The practice had systems for the appropriate and safe use of medicines, including medicines optimisation. There was a process for reviewing patients’ health in relation to the use of medicines including medicines that require monitoring and systems were in place to ensure appropriate monitoring and clinical review prior to prescribing. The practice provided evidence prior to this assessment of their detailed approach to encourage patients to attend for their reviews. This included the various communication methods they used such as SMS messaging and telephone calls for those patients who failed to comply with the practice requests. There was a process for the safe handling of requests for repeat medicines and evidence of effective medicines reviews for patients on repeat medicines. Clinical staff approved all medicines added to the prescribing page before any were issued. Medicines prescribed in hospital were added to the clinical records. The practice demonstrated the process in place to ensure the prescribing competence of non-medical prescribers, there was regular review of their prescribing practice supported by clinical supervision or peer review, audits, and protected time for case review. The systems ensured that patient group directives (written instructions to help with the supply or administration of medicines) were in place and had been signed by staff and the authorising lead in line with national guidance. Prescription forms were stored securely Cold chain and medicines storage policies were in place with medicines and vaccines being stored within the recommended temperature range. The practice held appropriate procedures to ensure emergency equipment and emergency medicines which were checked regularly. There were appropriate arrangements in place for the safe management, use and oversight of controlled drugs.

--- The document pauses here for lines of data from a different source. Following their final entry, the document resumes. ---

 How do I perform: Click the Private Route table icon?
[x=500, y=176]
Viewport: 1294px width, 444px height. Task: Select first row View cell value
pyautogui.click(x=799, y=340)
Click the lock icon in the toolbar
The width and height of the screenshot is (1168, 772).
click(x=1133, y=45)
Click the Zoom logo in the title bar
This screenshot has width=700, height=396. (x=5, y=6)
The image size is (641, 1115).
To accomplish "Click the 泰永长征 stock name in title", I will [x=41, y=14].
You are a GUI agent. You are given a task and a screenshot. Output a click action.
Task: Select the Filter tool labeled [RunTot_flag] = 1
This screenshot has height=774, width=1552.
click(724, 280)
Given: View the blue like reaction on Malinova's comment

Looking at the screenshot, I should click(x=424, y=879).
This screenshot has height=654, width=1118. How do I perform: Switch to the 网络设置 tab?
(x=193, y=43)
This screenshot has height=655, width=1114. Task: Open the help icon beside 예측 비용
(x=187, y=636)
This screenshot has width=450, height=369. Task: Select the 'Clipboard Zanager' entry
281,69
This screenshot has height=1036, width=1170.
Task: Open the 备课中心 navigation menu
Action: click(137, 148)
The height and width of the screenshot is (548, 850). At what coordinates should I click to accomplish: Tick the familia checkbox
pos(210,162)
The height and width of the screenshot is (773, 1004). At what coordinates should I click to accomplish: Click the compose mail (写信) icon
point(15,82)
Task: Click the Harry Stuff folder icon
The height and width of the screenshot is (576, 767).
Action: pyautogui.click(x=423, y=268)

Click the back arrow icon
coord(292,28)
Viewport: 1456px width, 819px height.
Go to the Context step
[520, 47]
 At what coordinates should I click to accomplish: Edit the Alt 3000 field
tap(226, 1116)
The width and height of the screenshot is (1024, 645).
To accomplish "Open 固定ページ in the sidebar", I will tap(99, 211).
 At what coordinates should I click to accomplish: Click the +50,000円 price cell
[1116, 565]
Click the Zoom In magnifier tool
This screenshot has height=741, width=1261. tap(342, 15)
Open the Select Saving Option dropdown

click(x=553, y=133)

As part of the assessment, we conducted searches on the practice clinical system and reviewed a selection of patients’ records. There was a process for monitoring patients’ health in relation to the use of medicines including medicines that require monitoring for example, warfarin, methotrexate and lithium. We reviewed some patient records and found there was appropriate monitoring and clinical review prior to prescribing the medicines for all patients taking these medicines. The practice had taken steps to ensure appropriate antimicrobial use to optimise patient outcomes and reduce the risk of adverse events and antimicrobial resistance. Regular reviews and feedback to staff was given to ensure medicines such as antibiotics were prescribed in line with current guidance. An area the practice had identified, and our searches confirmed needed further monitoring was to ensure patients who had been prescribed 2 or more doses of steroids within 12 months were followed up within an appropriate time frame. The practice told us and showed evidence that their policy and learning to staff had been updated. A regular monitoring search had been implemented to ensure the improvement was sustained. From our review of patient records we saw clinicians used their clinical decision making to reduce the quantities of medicines prescribed to further encourage patients to attend their reviews.